- [Stated problem 1]: Rewrite the rows starting at the line containing "The image size is (408, 229)." and ending at the line containing "point(24,176)", substituting "magnifying glass" for "magnifier" and leaving everything else in those lines unchanged.

- [Given passage]:
Tanya and Joe Espinoza’s handsome home in Garden Ridge stands out as the only contemporary house in the gated community. Perched atop the end of a cul-de-sac, it affords a beautiful view from both the front and the back of the structure. The Espinoza family is new to the neighborhood; they moved in at the beginning of the year. Before that, they lived in New Braunfels. “We wanted to live closer to San Antonio, and we passed this neighborhood every day,” Tanya says. “It was very appealing. We found the right lot and decided to build.” They chose Francisco Mañon as their architect and Jorge Aburto as their builder. Liz Light of LizLight Interiors coordinated the home’s interior design. Tanya knows that the home’s contemporary design is unusual in this area, but it’s quite familiar to her. “We are from Monterrey, so this kind of home design has been used there for more than 10 years,” she says. “Joe and I like it. Living in Monterrey, we had access to many cultural channels from around the world, so we picked up trends quickly. Everything gets to Monterrey before it comes to the States,” she chuckles.
The focal point for the home was family entertaining. “We have three very young children and lots of family that comes to visit,” Tanya says. “We wanted the design to be beautiful but flexible enough to meet everyone’s needs.”
So many choices
When it comes to building a home, there are so many choices to be made. “Liz helped us choose the materials for the house,” Tanya says. “We had some ideas from looking through the Internet, but Liz was able to lay out samples for us to see and feel. We had a clear idea of what we wanted; after looking at samples, she took us to her supplier to pick everything.” They chose stucco and stone for the exterior elevation. The imposing front door is of wood with thin horizontal slats of frosted glass. Crossing the threshold into the soaring rotunda, visitors are struck by the magnificent chandelier sparkling from the ceiling. “All the lighting came from Lighting Inc.,” says Liz. “This particular chandelier is a teardrop design with 13 layers of crystals. The circular design echoes the shape of the rotunda.” Two art niches backed in cut travertine provide foils for the art they display. “I think the travertine adds texture and reflects the color palette we used in the house,” Liz says. The curved staircase winds upstairs, bringing visitors to eye level with the chandelier. It’s as impressive up there as it is down below.

- [Excerpted records]:

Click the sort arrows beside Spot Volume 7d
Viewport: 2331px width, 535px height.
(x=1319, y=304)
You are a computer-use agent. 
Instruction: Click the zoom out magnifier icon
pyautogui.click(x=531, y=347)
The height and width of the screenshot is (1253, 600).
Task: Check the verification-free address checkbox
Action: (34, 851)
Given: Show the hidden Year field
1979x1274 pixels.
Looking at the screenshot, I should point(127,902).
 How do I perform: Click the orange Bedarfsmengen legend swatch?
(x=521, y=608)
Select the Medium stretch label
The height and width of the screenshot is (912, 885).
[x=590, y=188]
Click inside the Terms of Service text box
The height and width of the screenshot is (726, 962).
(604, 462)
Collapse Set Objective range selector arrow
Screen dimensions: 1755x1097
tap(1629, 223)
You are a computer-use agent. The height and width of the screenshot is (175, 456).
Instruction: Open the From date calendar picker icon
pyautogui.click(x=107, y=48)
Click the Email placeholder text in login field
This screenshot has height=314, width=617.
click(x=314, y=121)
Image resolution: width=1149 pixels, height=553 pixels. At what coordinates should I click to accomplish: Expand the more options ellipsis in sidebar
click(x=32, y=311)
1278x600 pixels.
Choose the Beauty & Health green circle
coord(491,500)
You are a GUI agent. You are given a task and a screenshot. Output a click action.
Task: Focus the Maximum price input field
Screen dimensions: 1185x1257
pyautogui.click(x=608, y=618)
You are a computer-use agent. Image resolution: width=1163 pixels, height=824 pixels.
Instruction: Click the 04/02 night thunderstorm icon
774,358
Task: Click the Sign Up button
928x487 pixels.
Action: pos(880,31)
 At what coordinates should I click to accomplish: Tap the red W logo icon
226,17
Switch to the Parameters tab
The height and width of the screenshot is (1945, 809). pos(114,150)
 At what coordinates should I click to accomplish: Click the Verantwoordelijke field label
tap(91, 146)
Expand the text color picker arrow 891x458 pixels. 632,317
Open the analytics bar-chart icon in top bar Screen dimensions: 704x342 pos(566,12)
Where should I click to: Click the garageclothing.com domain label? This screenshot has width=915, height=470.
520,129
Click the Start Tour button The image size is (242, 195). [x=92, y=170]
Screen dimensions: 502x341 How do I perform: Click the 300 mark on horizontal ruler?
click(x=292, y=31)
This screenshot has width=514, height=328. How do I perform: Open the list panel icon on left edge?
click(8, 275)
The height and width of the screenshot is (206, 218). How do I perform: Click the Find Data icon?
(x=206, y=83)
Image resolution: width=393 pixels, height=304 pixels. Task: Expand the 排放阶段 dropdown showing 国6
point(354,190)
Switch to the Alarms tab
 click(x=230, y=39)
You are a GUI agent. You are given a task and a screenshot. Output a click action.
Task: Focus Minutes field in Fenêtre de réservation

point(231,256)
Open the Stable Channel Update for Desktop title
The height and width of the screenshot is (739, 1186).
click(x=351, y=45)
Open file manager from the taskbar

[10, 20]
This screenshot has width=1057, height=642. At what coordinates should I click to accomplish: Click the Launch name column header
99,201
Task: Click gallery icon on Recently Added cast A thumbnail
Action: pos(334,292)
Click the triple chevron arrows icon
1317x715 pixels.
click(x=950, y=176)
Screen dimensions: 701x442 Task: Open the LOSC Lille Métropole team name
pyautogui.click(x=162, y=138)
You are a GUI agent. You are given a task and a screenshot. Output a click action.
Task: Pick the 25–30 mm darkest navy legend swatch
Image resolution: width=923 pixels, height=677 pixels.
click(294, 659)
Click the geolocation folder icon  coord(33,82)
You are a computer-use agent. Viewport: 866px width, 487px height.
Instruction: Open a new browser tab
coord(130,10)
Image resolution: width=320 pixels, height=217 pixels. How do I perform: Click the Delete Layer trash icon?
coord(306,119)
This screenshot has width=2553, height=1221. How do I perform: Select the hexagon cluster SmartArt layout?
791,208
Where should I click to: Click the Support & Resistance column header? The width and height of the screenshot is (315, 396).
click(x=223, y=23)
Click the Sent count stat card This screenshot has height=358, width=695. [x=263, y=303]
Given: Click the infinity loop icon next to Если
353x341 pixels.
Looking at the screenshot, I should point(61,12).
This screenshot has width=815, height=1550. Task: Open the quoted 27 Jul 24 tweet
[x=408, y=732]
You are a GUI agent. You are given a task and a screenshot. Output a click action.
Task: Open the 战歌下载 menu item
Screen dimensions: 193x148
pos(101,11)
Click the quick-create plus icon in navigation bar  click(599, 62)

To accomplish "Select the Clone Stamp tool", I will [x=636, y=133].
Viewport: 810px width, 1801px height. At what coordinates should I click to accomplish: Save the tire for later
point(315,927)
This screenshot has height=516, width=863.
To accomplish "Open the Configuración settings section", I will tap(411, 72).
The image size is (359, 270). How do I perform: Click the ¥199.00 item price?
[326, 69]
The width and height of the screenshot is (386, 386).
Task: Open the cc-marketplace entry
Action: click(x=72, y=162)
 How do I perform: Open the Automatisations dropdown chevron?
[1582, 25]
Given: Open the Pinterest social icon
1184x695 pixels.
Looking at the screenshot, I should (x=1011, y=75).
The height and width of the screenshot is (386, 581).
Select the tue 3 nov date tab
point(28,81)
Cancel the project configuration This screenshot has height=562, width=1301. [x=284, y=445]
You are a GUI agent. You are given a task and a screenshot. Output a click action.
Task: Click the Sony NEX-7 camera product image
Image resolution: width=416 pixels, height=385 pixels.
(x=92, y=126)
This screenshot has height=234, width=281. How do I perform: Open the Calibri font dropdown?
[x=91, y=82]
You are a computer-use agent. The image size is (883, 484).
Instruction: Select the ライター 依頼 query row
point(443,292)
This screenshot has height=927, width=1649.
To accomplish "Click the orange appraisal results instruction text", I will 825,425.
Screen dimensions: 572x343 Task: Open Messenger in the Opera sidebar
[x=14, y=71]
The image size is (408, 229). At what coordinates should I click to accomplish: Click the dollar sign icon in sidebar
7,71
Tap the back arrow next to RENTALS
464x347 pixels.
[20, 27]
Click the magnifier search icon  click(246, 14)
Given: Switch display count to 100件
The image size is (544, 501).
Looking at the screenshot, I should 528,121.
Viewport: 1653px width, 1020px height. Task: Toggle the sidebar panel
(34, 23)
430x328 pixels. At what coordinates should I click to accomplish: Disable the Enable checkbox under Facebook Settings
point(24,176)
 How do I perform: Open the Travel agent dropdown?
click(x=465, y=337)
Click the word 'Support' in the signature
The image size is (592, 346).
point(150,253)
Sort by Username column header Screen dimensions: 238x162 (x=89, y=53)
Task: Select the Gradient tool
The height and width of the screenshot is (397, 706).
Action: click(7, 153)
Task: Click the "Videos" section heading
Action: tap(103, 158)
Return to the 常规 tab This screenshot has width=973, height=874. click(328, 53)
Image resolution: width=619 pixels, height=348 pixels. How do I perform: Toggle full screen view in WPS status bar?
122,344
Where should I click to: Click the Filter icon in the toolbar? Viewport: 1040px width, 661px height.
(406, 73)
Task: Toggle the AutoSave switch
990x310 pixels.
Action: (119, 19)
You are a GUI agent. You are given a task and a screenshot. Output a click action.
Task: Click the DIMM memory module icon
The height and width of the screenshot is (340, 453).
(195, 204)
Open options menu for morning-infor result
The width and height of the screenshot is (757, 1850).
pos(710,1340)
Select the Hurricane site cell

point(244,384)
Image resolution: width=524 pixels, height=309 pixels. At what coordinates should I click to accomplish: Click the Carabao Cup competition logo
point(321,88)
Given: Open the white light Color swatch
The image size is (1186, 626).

- [Stated problem 2]: Extend the passage about the Espinoza family's contemporary home in Garden Ridge, picking up after its final sentence.

- [Result 1]:
The image size is (408, 229). At what coordinates should I click to accomplish: Click the dollar sign icon in sidebar
7,71
Tap the back arrow next to RENTALS
464x347 pixels.
[20, 27]
Click the magnifying glass search icon  click(246, 14)
Given: Switch display count to 100件
The image size is (544, 501).
Looking at the screenshot, I should 528,121.
Viewport: 1653px width, 1020px height. Task: Toggle the sidebar panel
(34, 23)
430x328 pixels. At what coordinates should I click to accomplish: Disable the Enable checkbox under Facebook Settings
point(24,176)

- [Result 2]:
Family media room
To the right of the foyer are Joe’s home office and a guest room. The star of this wing, though, is the family’s media room with theater seating and a 60-inch flat screen television. The back of the room features a refrigerator, microwave, sink and popcorn machine. “For us, this takes the place of a traditional family room,” Tanya says. “We love to hang out here in the evenings.” When the grownups want to entertain their friends in the media room, the kids can go next door to the game room. This large space offers room for rough and tumble play, art projects and video games. One wall features a triptych of a Mexican train. Three large velvet rectangles spaced on the adjoining wall serve as display boards for art and crafts. When it’s time for cleanup and snacks, there’s a kitchen and sink in the corner of the room.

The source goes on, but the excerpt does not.